Eine Heimsauna hat viele Vorteile. Man stärkt das Immunsystem und gewinnt an Komfort. Für ein entspanntes Saunieren sollten Sie sowohl Ihre Saunagröße als auch die Kabinenisolierung im Auge behalten. Eine Grundfläche von vier Quadratmetern reicht für eine Vier-Personen-Sauna. Hilfreich ist zudem eine programmierbare LED-Beleuchtung, die sich abschaltet, wenn die Sauna nicht genutzt wird.

Klare Sache

Je häufiger und länger Sie Ihre Sauna nutzen, desto höher sind die Betriebskosten. Diese können Sie leicht reduzieren, indem Sie die Vorheizphase vor dem Saunieren verkürzen und die Zahl der Saunagänge beschränken. Sie möchten außerdem in Sachen Umweltschutz punkten? Dann achten Sie auf das „Blauer Engel“-Zertifikat beim Holz. Damit sind Sie in Bezug auf Emissionen und Nachhaltigkeit mit Ihrer Heimsauna auf der sicheren Seite.

Gut gedämmt ist halb gespart

Langfristig sparen Sie in puncto Heimsauna mit der richtigen Isolierung.
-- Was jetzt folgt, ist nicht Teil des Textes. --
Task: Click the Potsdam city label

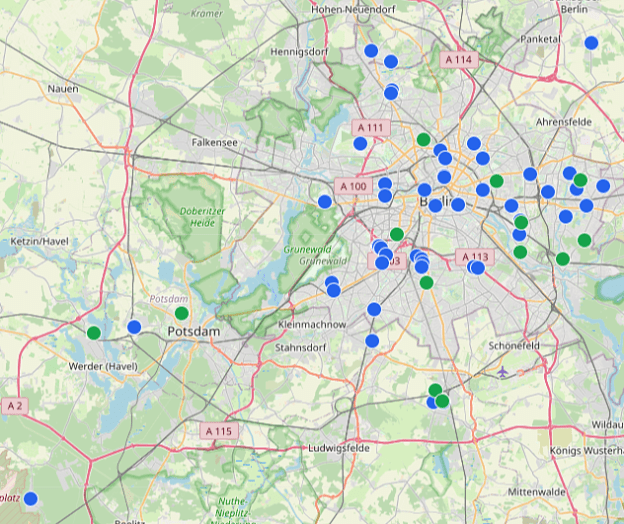Action: tap(192, 331)
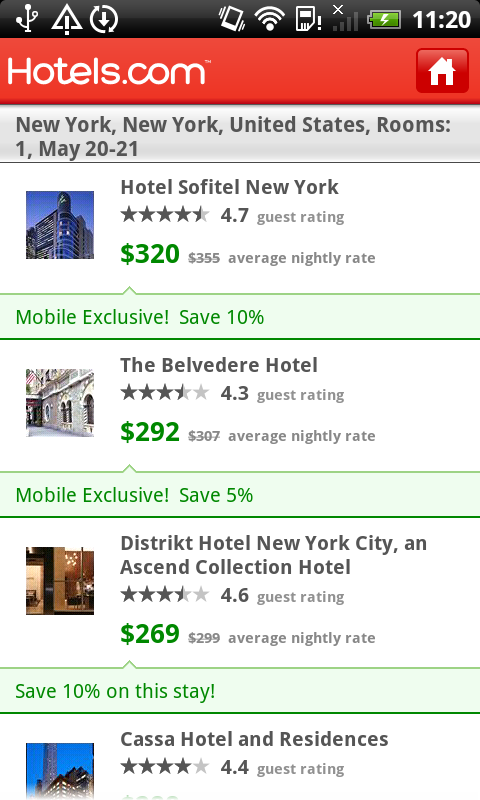Tap Mobile Exclusive Save 5% banner
Viewport: 480px width, 800px height.
pos(240,495)

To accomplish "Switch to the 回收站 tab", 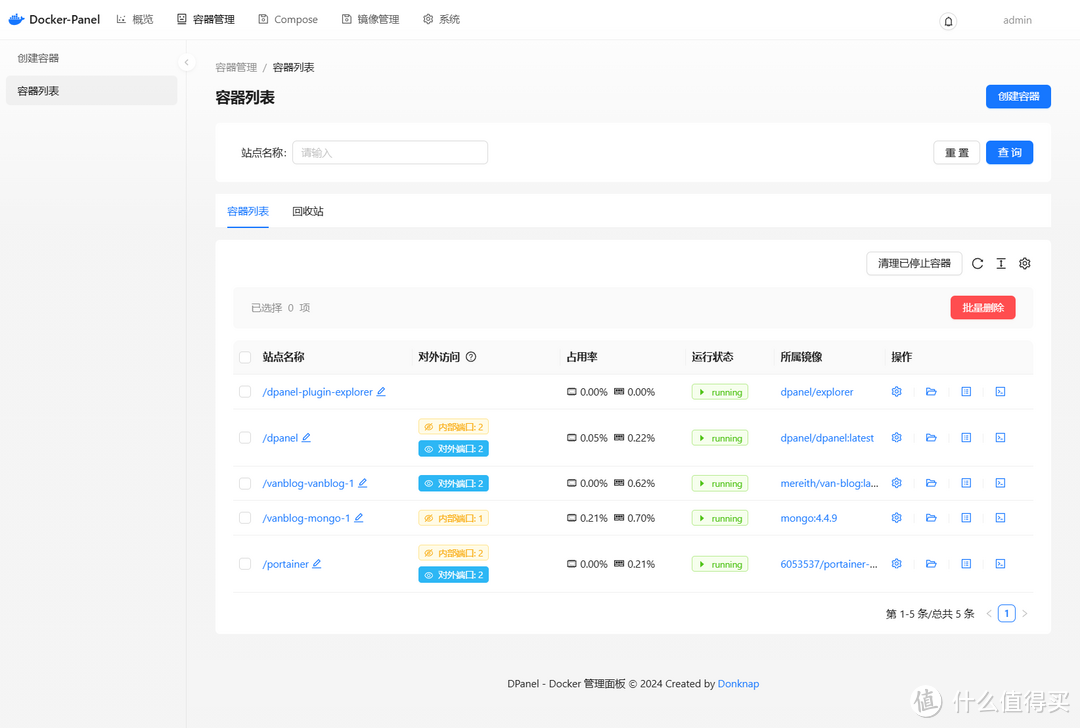I will [308, 211].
Ideal für die Sauna ist eine 55 Millimeter starke Wanddämmung, sonst entweicht die Wärme in der Sauna zu schnell. Kombiniert mit einer Doppeldecke und einem guten Lüftungsmanagement sind Einsparungen bis zu 50% möglich. Bei einer günstigen Sauna sind Türen, Wände und Fenster oft nicht ausreichend isoliert. Dann müssen Sie mit zusätzlichen Kosten rechnen, da der energieintensive Saunaofen mehr leisten muss.

So viel Leistung braucht der Saunaofen

Herzstück der Heimsauna ist der Saunaofen. Hier regulieren Sie die Temperatur und die Luftfeuchtigkeit selbst, um für Ihre Wohlfühlatmosphäre in der Sauna zu sorgen. Bei der Wahl des optimalen Geräts für die Sauna gilt die Faustformel: „Rauminhalt der Sauna geteilt durch 1,5 = benötigte Leistung in kW“.